*LP Assistant
This file last updated on December 8, 2007*

*Table of Contents*:

- About
*LP Assistant* - LP Problems -- A Quick Start
- Defining a Problem
- Working a Problem

- LP Problems -- Commands and Features
- Workspace Level Operations
- Closing Comments

*LP Assistant* is free (but copyrighted) software that enables students
in a linear programming course to easily set up a simplex tableau representing
a linear programming problem in canonical form, and then to execute a sequence
of pivot operations to drive towards a solution. The notation used by *LP
Assistant* is that of *An Introduction to Linear Programming and Game
Theory, Third Edition*, by Paul R. Thie and G. E. Keough, to be published
in 2008 by John Wiley and Sons, Inc. The design and implementation of *LP
Assistant* is by G. E. Keough.

When defining a problem and setting up a simplex tableau, *LP Assistant*
allows for the addition (and removal) of both constraints and variables as necessary
to fit the problem. While the user is responsible for properly defining slack
variables and identifying basic variables, *LP Assistant* will manage
artificial variables and the arithmetic associated with the auxiliary *w*-function
which helps drive the problem into canonical form with original basic variables.

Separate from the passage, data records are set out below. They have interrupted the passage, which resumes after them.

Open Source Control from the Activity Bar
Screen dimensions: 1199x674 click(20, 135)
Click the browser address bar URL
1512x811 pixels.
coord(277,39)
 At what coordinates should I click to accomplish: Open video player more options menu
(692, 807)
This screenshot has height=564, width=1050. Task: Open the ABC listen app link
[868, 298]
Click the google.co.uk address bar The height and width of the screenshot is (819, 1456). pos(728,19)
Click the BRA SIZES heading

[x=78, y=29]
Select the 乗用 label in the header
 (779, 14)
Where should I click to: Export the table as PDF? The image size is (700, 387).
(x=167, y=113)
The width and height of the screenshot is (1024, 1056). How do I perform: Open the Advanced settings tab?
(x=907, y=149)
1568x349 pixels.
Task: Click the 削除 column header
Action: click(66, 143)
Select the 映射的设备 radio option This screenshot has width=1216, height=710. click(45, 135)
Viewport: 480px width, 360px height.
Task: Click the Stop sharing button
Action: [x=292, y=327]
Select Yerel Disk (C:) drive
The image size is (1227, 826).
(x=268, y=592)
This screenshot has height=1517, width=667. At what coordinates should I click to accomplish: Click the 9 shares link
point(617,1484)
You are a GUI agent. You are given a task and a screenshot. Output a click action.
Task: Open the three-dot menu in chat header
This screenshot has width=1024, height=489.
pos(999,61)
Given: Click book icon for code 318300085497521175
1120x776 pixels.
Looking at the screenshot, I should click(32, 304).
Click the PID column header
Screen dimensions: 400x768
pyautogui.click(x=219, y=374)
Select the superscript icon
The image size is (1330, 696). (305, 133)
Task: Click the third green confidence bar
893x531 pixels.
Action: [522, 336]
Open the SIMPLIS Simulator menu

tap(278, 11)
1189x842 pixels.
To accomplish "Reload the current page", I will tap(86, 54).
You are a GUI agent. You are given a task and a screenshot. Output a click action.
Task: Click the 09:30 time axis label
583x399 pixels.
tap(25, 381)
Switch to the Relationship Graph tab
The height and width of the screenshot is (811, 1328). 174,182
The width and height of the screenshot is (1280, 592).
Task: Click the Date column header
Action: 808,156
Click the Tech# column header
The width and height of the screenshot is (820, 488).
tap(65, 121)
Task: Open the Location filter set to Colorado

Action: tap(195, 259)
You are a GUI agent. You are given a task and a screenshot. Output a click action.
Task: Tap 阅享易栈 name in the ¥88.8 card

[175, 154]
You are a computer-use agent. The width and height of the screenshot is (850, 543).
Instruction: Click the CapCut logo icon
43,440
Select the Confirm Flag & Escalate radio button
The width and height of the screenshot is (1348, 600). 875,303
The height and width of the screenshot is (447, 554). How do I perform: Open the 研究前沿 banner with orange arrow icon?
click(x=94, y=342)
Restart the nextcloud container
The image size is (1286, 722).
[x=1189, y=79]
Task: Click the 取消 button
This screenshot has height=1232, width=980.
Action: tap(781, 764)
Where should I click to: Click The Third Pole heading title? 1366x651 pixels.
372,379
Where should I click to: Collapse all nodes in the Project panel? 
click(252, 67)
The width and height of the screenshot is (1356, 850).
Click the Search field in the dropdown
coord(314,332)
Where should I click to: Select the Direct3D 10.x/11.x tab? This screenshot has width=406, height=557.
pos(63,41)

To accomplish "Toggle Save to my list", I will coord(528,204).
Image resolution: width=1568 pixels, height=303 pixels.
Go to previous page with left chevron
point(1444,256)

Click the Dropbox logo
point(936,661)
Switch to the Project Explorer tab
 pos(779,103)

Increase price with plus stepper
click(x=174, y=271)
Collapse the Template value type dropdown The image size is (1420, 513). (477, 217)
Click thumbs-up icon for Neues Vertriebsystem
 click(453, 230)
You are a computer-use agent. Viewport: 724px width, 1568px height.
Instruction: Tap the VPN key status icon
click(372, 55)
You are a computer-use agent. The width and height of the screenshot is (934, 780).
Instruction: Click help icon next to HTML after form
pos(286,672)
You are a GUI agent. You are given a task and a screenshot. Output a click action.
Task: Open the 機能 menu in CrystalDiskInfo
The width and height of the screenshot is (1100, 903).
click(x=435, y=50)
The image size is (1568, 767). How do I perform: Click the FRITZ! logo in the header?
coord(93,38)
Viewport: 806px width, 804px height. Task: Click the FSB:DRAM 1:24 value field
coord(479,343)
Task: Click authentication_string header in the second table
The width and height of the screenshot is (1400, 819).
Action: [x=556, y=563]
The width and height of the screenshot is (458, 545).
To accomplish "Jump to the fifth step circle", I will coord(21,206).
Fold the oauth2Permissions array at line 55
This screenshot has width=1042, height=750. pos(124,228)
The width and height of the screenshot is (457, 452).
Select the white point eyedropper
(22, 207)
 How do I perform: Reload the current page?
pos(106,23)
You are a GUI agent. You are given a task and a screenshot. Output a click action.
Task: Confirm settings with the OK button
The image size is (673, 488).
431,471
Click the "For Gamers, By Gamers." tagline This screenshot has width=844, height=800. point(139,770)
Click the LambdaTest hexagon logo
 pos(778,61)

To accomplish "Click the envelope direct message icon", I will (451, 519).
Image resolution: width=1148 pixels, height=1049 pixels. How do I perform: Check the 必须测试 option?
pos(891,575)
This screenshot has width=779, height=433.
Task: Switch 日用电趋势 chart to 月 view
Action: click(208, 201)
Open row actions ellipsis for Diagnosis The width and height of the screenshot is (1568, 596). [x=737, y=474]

Once the user has completed the construction phase of the simplex tableau for
a problem, a computational mode is entered during which the user indicates a
pivot term by clicking with the mouse and *LP Assistant* executes the
arithmetic of the pivot operation about that term. Because the proper selection
of pivots in the simplex algorithm requires knowledge of certain ratios, *LP
Assistant* displays ratios in real time as the user moves the mouse over
a tableau looking for the correct pivot term.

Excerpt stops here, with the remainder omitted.